THE EXERCISE:
Reproduce the material below line for line, with no changes.

[Begin MATERIAL TO PROCESS]

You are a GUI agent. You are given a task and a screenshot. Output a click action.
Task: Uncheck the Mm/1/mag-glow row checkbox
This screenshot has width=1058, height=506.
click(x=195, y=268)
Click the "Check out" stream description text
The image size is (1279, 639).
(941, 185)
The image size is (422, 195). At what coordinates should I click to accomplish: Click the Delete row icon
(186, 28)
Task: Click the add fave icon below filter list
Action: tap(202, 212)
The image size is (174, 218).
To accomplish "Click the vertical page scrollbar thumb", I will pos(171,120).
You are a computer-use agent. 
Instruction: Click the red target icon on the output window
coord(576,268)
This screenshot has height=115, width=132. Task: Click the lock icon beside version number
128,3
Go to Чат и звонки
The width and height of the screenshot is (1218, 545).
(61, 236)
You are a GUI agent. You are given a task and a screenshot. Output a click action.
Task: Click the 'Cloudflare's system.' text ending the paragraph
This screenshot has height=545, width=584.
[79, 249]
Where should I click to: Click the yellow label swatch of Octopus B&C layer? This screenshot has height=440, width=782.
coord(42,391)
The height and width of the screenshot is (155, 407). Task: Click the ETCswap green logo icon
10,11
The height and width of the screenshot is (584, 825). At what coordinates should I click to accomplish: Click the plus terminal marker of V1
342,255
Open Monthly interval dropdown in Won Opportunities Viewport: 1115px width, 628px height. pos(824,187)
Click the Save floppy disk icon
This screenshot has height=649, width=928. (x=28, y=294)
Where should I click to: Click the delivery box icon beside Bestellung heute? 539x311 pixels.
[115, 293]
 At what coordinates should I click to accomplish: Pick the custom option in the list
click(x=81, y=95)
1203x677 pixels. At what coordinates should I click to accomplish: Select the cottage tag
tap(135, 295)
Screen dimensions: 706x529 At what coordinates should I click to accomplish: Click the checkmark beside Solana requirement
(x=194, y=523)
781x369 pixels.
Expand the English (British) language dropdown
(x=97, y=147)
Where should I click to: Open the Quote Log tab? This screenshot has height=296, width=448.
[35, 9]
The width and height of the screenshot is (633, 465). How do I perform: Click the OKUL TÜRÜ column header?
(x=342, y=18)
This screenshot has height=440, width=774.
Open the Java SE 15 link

[End MATERIAL TO PROCESS]

EXERCISE SOLUTION:
You are a GUI agent. You are given a task and a screenshot. Output a click action.
Task: Uncheck the Mm/1/mag-glow row checkbox
This screenshot has width=1058, height=506.
click(x=195, y=268)
Click the "Check out" stream description text
The image size is (1279, 639).
(941, 185)
The image size is (422, 195). At what coordinates should I click to accomplish: Click the Delete row icon
(186, 28)
Task: Click the add fave icon below filter list
Action: tap(202, 212)
The image size is (174, 218).
To accomplish "Click the vertical page scrollbar thumb", I will pos(171,120).
You are a computer-use agent. 
Instruction: Click the red target icon on the output window
coord(576,268)
This screenshot has height=115, width=132. Task: Click the lock icon beside version number
128,3
Go to Чат и звонки
The width and height of the screenshot is (1218, 545).
(61, 236)
You are a GUI agent. You are given a task and a screenshot. Output a click action.
Task: Click the 'Cloudflare's system.' text ending the paragraph
This screenshot has height=545, width=584.
[79, 249]
Where should I click to: Click the yellow label swatch of Octopus B&C layer? This screenshot has height=440, width=782.
coord(42,391)
The height and width of the screenshot is (155, 407). Task: Click the ETCswap green logo icon
10,11
The height and width of the screenshot is (584, 825). At what coordinates should I click to accomplish: Click the plus terminal marker of V1
342,255
Open Monthly interval dropdown in Won Opportunities Viewport: 1115px width, 628px height. pos(824,187)
Click the Save floppy disk icon
This screenshot has height=649, width=928. (x=28, y=294)
Where should I click to: Click the delivery box icon beside Bestellung heute? 539x311 pixels.
[115, 293]
 At what coordinates should I click to accomplish: Pick the custom option in the list
click(x=81, y=95)
1203x677 pixels. At what coordinates should I click to accomplish: Select the cottage tag
tap(135, 295)
Screen dimensions: 706x529 At what coordinates should I click to accomplish: Click the checkmark beside Solana requirement
(x=194, y=523)
781x369 pixels.
Expand the English (British) language dropdown
(x=97, y=147)
Where should I click to: Open the Quote Log tab? This screenshot has height=296, width=448.
[35, 9]
The width and height of the screenshot is (633, 465). How do I perform: Click the OKUL TÜRÜ column header?
(x=342, y=18)
This screenshot has height=440, width=774.
Open the Java SE 15 link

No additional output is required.